Update timing, that is, when the application should be restarted depends on the nature of the application itself and how it affects the functionality of the overall system. Application metrics can be used to determine the device's status and make a decision on when a restart can be triggered. Additional information such as user-provided update schedules can help limit negative impact.
If bandwidth limits are problematic, local devices can be leveraged as caches and serve the update payload to neighbors. Also, diff-based updates can be leveraged to further reduce the amount of data transferred.
Update monitoring
While rolling out updates, it's important to closely monitor the fleet and stop the roll-out as soon as issues are detected. The application should be instrumented (using OpenTelemetry for example).

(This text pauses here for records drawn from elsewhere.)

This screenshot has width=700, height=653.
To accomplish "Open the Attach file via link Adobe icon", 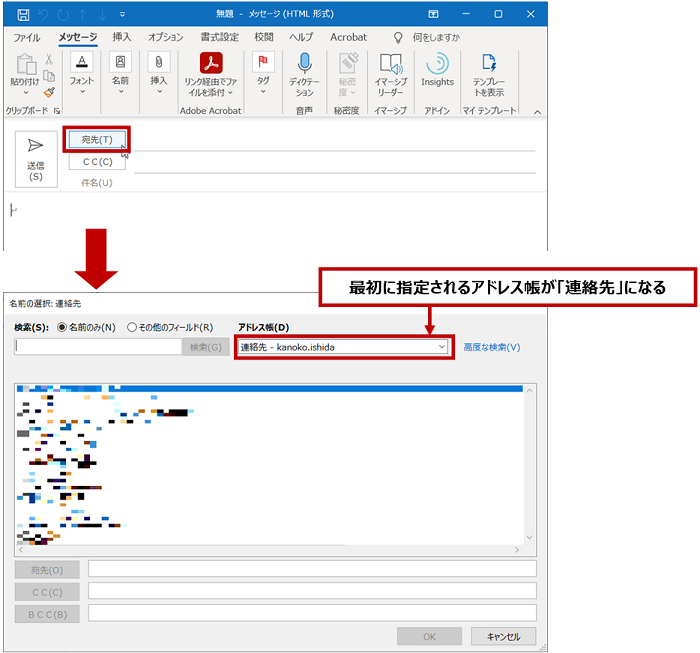I will pos(211,64).
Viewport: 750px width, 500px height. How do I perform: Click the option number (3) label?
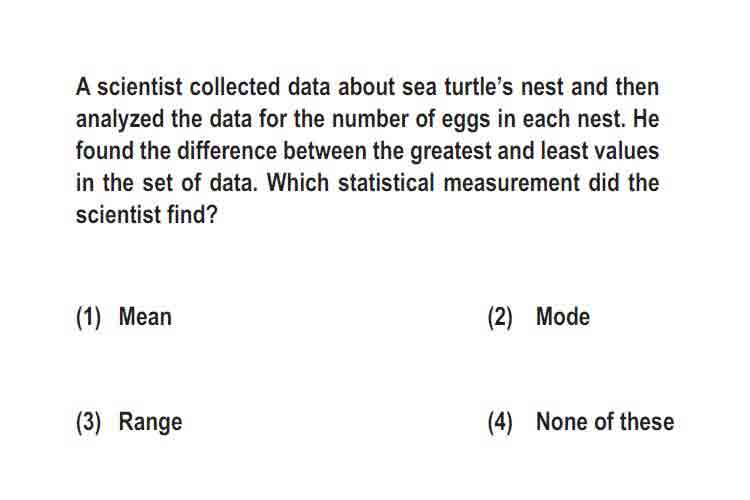(88, 422)
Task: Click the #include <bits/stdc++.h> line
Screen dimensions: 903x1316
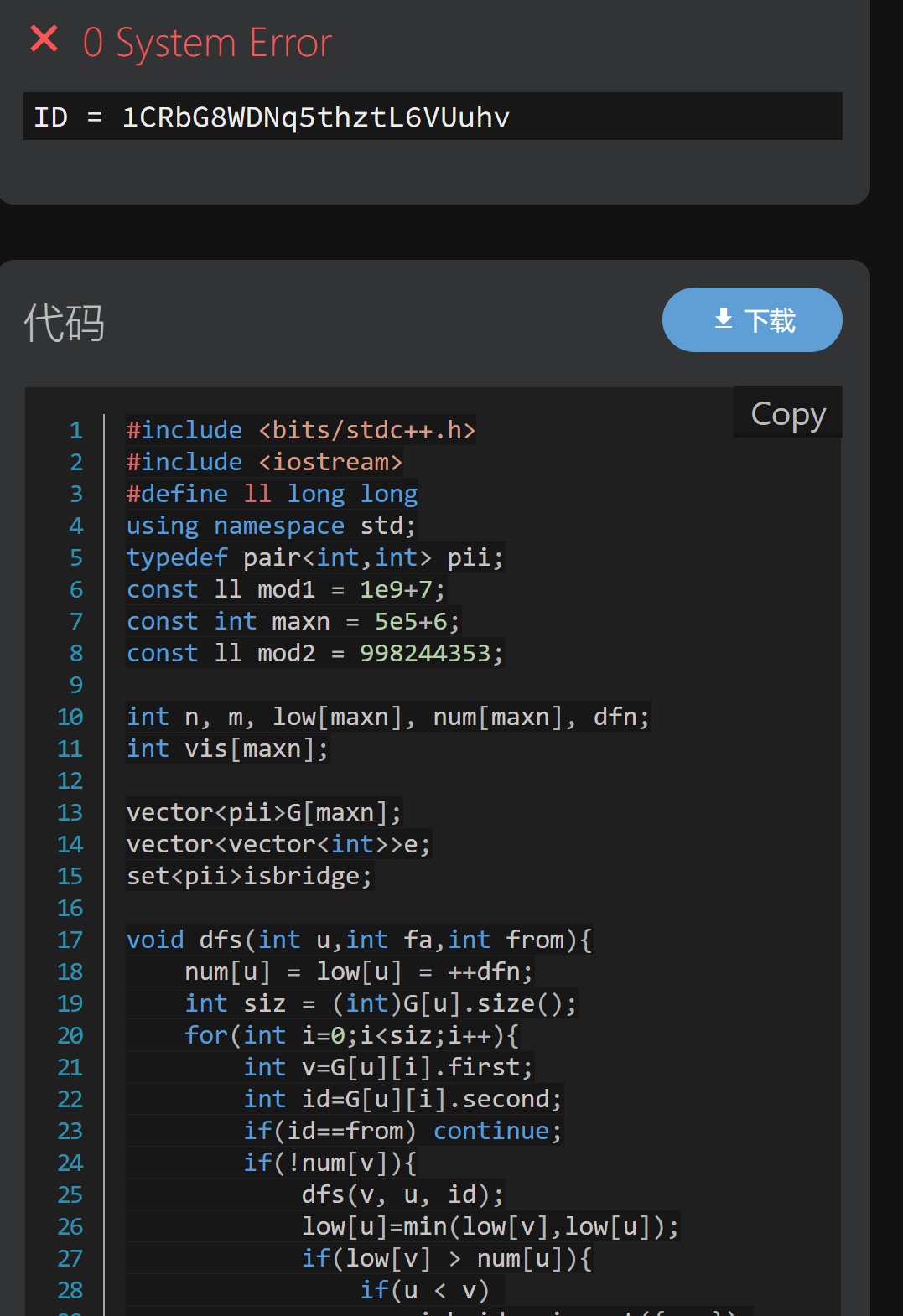Action: point(300,431)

The metrics will be used by the update daemon to initiate local rollbacks in case of unhealthy signals as well as by the backend service for fleet-wide rollbacks.
Stereo-vision and device-specific calibration
Note: The problems listed in this section are not part of my expertise. Consider this a preliminary assessment based on limited research.
Assumptions
- No hardware is available to assist (GPS, laser, etc) and only video data can be used
- In the field, things like checkerboards can't be used
- The zoom+distance to focus mapping function is linear
- Variance between units of a model is limited
Per-model calibration
First, assuming samples are available, model-specific focus mappings can be built for supported cameras. Within a controlled environment where different easy to detect objects are placed at known distances, we can then sample a range of values for zoom and focus. The correctness of the focus can be assessed automatically using tools like OpenCV which implements different techniques like Brenner Gradient, Laplace operator, etc.

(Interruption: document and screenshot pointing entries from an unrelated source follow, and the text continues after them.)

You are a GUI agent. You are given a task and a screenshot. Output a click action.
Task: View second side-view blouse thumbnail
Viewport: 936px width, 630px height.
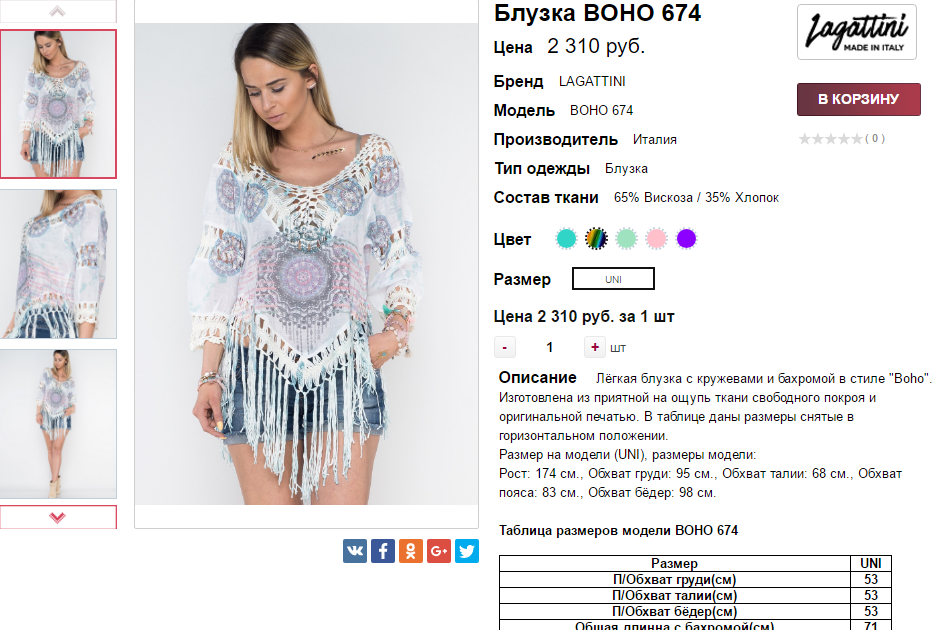pos(58,264)
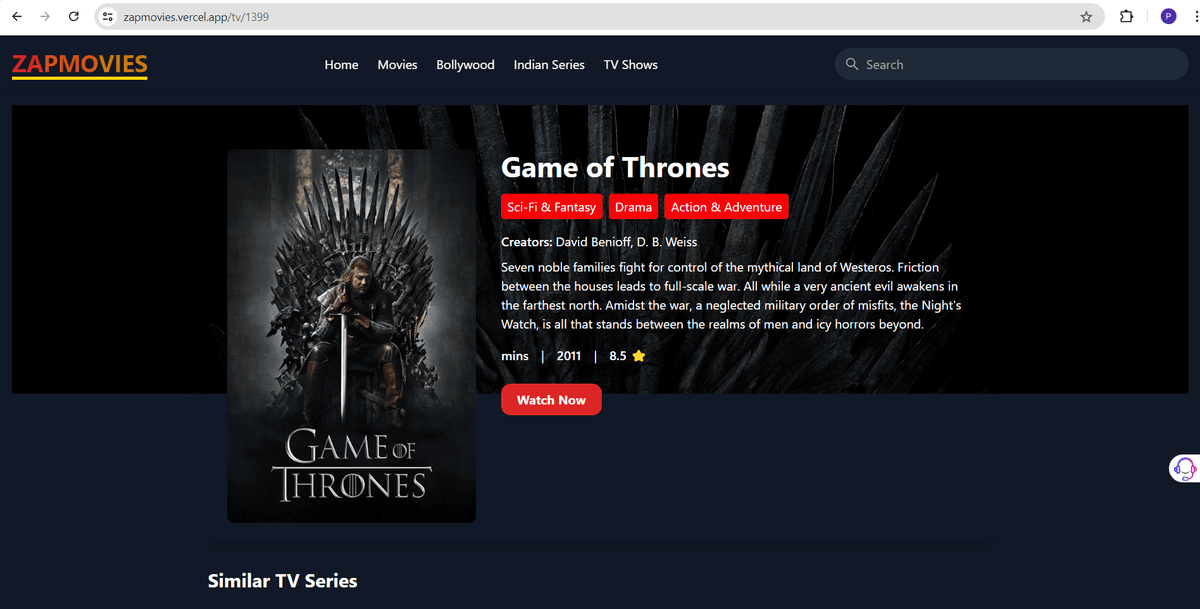Screen dimensions: 1200x609
Task: Open the browser extensions puzzle icon
Action: (x=1126, y=17)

From the set of points gathered, we can use a linear regression to build a function with the zoom + distance as an input and the correct focus level as the output.
Stereo vision
In order to leverage stereo vision, the relative position of cameras must be obtained. OpenCV includes several tools[2] for this purpose. While this is outside of my field of competencies, my assessment would be that feature detection such as ORB could be leveraged to allow multiple cameras to point towards the same target without using a checkerboard and the essential matrix and pose can be used to perform triangulation.
Follow up
Other techniques that allow positioning a camera in 3D space exist addressing a related problem space: Simultaneous Localization and Mapping / Structure from Motion. For example, bundle adjustment is an approach commonly used. This applies only to moving sensors (which can be cameras). Could a variation of a solution be applicable to PTZ?
Links
[1]: Support for volatile storage only would be possible if the local network is always assumed to include an instance of the update service or if the offline mode is not necessary.